PODANY TEKST >>
Niall Horan od wielu miesięcy przygotowuje się do wydania drugiej solowej płyty. Piosenkarz ma za sobą już sukces pierwszego krążka i oczywiście lata oszałamiającej kariery w One Direction. To właśnie dzięki niej Niall może dziś spełniać swoje marzenia o tworzeniu muzyki i cieszyć się popularnością, wpływami i majątkiem.
Okazuje się jednak, że Niall Horan doskonale zdaje sobie sprawę z tego, że gdyby nie One Direction, jego życie wyglądałoby zupełnie inaczej. I wcale nie byłoby mu z tego powodu smutno!
Niall Horan tęskni za zwyczajnym życiem
Niall Horan nie ukrywa, że brakuje mu zwyczajnego życia, jakie prowadzą jego koledzy, którzy nie zrobili wielkich karier. Muzyk może wprawdzie podróżować po całym świecie, spać w najlepszych hotelach i kolegować się z gwiazdami, jednak miał w życiu kilka marzeń, których nie udało mu się zrealizować. I były to marzenia zupełnie przyziemne.

PODANE INFORMACJE >>
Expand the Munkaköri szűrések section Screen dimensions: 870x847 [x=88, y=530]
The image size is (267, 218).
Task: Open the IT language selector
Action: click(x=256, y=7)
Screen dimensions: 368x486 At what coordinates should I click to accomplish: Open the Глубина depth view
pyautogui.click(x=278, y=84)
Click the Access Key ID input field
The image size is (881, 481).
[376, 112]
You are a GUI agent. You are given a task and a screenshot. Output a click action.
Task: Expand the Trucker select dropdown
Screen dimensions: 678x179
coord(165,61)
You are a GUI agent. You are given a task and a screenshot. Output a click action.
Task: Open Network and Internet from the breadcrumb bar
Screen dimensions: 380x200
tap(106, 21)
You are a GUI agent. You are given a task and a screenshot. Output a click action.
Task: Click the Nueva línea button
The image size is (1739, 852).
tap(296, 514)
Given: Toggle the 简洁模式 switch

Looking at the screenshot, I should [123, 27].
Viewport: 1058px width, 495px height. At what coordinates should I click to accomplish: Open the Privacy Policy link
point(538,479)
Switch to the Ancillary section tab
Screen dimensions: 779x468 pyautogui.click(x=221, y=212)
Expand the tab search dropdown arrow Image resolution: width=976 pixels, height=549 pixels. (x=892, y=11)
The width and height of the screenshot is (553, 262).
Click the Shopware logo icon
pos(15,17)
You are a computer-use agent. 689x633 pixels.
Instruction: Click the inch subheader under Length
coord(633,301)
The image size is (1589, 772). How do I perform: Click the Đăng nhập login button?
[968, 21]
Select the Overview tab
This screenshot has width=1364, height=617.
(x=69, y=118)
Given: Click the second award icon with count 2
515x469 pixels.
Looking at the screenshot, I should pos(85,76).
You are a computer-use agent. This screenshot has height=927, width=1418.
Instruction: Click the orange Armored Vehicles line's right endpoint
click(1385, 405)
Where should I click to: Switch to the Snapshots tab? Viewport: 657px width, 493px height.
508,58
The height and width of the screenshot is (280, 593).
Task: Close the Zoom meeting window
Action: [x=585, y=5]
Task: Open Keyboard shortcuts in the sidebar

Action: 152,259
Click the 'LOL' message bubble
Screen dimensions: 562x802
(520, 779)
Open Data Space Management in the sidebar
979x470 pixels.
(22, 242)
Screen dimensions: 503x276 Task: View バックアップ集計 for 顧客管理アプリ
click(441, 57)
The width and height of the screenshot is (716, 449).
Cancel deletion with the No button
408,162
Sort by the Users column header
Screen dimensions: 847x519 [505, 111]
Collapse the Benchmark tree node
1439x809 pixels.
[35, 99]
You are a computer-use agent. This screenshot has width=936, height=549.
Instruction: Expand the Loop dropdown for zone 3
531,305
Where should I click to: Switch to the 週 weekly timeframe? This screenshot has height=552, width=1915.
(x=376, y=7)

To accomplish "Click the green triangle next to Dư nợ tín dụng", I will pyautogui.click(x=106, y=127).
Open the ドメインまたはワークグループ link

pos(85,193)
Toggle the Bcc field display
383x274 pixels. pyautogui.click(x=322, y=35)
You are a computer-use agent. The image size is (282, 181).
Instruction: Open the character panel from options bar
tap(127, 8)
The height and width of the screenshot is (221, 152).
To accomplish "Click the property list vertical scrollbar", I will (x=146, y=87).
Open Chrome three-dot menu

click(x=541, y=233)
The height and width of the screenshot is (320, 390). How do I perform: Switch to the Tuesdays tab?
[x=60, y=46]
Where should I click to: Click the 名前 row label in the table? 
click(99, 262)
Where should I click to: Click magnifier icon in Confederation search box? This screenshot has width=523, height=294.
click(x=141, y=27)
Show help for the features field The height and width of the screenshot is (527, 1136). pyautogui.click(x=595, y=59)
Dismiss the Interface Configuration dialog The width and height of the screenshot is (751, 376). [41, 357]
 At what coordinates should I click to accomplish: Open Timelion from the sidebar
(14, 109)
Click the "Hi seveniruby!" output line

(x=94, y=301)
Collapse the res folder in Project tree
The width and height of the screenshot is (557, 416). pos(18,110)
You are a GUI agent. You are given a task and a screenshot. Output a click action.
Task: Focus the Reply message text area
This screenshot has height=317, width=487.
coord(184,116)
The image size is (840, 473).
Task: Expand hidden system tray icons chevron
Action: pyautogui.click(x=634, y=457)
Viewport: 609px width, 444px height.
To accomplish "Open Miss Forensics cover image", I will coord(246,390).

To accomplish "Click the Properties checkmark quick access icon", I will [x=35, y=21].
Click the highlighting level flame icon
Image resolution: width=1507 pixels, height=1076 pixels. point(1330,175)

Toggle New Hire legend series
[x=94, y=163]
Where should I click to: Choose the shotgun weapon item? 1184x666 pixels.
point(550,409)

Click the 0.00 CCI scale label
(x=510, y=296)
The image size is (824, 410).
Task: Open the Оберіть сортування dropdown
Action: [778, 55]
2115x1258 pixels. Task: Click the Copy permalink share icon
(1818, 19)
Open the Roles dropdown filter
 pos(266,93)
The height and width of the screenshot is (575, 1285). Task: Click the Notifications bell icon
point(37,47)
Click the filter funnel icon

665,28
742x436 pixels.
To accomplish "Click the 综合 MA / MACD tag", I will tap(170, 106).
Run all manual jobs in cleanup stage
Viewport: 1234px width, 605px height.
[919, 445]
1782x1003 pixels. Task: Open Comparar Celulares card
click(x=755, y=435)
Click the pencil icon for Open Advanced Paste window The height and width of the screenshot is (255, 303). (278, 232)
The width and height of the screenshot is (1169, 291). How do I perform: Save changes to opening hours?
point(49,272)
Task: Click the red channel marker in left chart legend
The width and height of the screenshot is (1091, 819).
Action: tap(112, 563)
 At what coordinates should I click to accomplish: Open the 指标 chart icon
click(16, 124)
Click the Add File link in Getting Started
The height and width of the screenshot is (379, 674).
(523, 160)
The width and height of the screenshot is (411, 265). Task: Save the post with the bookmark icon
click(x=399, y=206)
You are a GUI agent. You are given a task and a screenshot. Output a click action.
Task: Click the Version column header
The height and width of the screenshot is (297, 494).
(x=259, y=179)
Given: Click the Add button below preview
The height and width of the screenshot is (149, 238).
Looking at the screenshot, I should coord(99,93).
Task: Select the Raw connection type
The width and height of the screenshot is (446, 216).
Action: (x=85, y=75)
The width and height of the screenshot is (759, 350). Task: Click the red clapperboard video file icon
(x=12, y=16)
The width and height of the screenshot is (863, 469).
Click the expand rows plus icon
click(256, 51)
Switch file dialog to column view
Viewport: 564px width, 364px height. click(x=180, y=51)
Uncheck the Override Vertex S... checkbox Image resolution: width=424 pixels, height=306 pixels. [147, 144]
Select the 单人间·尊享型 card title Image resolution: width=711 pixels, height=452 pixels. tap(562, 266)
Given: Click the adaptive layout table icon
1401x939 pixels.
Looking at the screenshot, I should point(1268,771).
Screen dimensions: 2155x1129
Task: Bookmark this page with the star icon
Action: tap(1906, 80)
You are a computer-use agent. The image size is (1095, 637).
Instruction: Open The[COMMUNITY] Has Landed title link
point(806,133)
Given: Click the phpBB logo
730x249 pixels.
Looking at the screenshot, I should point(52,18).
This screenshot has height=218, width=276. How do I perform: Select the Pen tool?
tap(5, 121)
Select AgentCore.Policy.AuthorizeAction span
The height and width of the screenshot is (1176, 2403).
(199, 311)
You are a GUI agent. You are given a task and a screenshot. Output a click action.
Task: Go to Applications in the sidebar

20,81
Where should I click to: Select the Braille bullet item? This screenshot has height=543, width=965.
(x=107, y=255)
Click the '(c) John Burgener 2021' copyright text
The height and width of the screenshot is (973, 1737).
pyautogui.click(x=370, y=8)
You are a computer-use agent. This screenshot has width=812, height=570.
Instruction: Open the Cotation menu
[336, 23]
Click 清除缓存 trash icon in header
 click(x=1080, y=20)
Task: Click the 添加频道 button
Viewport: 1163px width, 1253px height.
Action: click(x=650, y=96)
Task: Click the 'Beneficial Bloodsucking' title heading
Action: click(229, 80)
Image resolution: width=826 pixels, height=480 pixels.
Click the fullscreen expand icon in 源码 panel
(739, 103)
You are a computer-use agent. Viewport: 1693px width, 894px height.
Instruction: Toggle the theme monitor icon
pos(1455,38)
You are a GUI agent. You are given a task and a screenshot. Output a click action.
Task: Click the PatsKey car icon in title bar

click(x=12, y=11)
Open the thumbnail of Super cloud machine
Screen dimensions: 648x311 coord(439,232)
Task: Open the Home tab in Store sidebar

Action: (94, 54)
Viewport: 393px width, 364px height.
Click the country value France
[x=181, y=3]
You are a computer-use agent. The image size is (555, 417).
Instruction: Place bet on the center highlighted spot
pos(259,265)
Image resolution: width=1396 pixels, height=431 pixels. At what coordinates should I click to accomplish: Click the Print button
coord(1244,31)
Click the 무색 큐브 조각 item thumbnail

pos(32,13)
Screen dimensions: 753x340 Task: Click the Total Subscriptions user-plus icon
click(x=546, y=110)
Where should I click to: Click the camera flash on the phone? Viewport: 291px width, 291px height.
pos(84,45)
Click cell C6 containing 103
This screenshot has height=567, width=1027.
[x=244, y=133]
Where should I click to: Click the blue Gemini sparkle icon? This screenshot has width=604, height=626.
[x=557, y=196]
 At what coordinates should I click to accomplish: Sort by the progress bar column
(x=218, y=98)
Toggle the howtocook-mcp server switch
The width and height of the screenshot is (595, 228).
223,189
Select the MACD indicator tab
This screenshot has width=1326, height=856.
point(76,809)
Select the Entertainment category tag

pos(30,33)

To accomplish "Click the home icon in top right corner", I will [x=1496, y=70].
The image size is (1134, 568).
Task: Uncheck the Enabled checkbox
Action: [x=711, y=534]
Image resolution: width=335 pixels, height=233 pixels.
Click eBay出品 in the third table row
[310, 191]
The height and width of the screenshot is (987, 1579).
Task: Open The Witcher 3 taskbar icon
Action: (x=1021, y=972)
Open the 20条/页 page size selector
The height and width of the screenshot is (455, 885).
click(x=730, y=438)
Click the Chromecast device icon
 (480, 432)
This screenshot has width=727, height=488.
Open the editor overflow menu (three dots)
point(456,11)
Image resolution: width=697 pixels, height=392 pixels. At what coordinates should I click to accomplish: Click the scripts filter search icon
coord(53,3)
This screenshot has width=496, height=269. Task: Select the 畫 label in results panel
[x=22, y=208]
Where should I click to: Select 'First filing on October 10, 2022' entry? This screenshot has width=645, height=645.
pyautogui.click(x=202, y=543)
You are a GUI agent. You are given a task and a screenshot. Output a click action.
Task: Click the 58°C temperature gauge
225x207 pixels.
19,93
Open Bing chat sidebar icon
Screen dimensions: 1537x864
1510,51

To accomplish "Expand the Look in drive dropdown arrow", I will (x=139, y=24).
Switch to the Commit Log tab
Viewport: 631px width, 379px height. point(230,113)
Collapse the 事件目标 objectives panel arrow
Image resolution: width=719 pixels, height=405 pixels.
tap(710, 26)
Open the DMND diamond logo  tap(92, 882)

POLECENIE >>
Przepisz część tekstu o Niallu Horanie, która zaczyna się od słów „Niall Horan od”, a kończy słowami „marzenia zupełnie przyziemne.”. Zamień w niej „Piosenkarz” na „Wokalista”.

ROZWIĄZANIE ZADANIA >>
Niall Horan od wielu miesięcy przygotowuje się do wydania drugiej solowej płyty. Wokalista ma za sobą już sukces pierwszego krążka i oczywiście lata oszałamiającej kariery w One Direction. To właśnie dzięki niej Niall może dziś spełniać swoje marzenia o tworzeniu muzyki i cieszyć się popularnością, wpływami i majątkiem.
Okazuje się jednak, że Niall Horan doskonale zdaje sobie sprawę z tego, że gdyby nie One Direction, jego życie wyglądałoby zupełnie inaczej. I wcale nie byłoby mu z tego powodu smutno!
Niall Horan tęskni za zwyczajnym życiem
Niall Horan nie ukrywa, że brakuje mu zwyczajnego życia, jakie prowadzą jego koledzy, którzy nie zrobili wielkich karier. Muzyk może wprawdzie podróżować po całym świecie, spać w najlepszych hotelach i kolegować się z gwiazdami, jednak miał w życiu kilka marzeń, których nie udało mu się zrealizować. I były to marzenia zupełnie przyziemne.